At this point I would do nothing. With winter still gripping most of the country, there's not much you can do till we get to spring and warmer/drier weather. Then you will have to investigate your soffits, eaves, gutters, attic, roof in that area to get an idea of what happened. As the ice melts, get some binoculars, or, if you feel comfortable, get your ladder out and get up in that area to investigate.


----------



## joecaption (Nov 30, 2011)

Do you even live in an area where it's cold enough to have ice dams?
The bottom picture was the most important one and the one we need to see but it's so dark it's hard to see much.
If the stain is starting there the wall meets soffit then there several things it could be.
Ice dam.
Gutters not tucked in under the drip cap.
No drip cap.
No over hang on the shingles.
Plugged up gutters.
Carpenter bees living behind the siding.
To name just a few.


----------



## RichTibo (Jan 26, 2013)

The upstairs washroom is the vent


----------



## RichTibo (Jan 26, 2013)

I live in eastern ontario. We have had quite a cold winter


----------



## Gymschu (Dec 12, 2010)

Contact your insurance company. That may well end up being a substantial claim. Damage to sheething, vinyl siding, and possibly gutters, soffit, and fascia. Again, unfortunately, with the cold persisting, you won't be able to have any work done any time soon, but, if you get the wheels rolling with the insurance claim, you will have money to complete the repairs.


----------



## carpdad (Oct 11, 2010)

That's full vent soffit. If you have ice dam, you don't have ridge vent or soffit vent is blocked, insulation? You also may not have enough insulation on top, although new house should have enough in your area.
Likely culprit is your bath vent. The duct or connection is leaking air or condensing water and going though a nail, ply or construction debris.


----------



## RichTibo (Jan 26, 2013)

It's not something the builder should fix within Tarion? I should go directly to insurance?


----------



## Gymschu (Dec 12, 2010)

Yes contact your builder first. I didn't realize this was a brand new home. It should still be under warranty.


----------



## jagans (Oct 21, 2012)

Is this only happening in one or two areas, or is it widespread? Are you sure this is the result of iron oxide?


----------



## joecaption (Nov 30, 2011)

I'd be shocked if any insurance company is going to want anything to do with this one.
Has there been any ice building up on lower the edge of the roof?
Just because it's new construction I would not just assume there's enough insulation, there's baffles, proper venting. 
Going to have to go in the attic and look. 
While your up there look for wet sheathing or insulation.


----------



## Windows on Wash (Aug 30, 2011)

I am suspect of that vent.
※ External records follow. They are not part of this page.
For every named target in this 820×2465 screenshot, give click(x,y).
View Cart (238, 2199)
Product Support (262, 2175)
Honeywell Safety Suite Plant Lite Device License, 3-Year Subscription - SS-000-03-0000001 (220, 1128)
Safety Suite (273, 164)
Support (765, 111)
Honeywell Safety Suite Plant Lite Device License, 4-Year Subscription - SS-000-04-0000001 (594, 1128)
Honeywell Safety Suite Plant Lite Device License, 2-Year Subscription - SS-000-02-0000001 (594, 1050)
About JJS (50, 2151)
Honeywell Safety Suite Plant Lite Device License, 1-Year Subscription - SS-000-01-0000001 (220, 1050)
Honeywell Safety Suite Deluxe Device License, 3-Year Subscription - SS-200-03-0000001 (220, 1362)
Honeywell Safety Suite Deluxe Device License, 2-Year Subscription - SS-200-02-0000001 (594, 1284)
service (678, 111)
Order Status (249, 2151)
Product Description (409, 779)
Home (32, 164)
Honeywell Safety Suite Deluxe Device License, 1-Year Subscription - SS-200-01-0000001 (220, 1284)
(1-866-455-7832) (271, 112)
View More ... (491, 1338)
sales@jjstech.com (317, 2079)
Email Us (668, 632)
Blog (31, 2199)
I would like to see what type of screws and what type of ducting was used there.


----------



## hardtroofing (Feb 4, 2015)

I would grab a piece and separate it by pulling them apart and then see what is happening behind the siding. I had one job where I replaced roof and underneath the porch this was happening we later discovered the siding was at a slant and water was crawling from the exposed area and then dripping down the middle of the siding. So my thinking is to see where the water is coming from first.


----------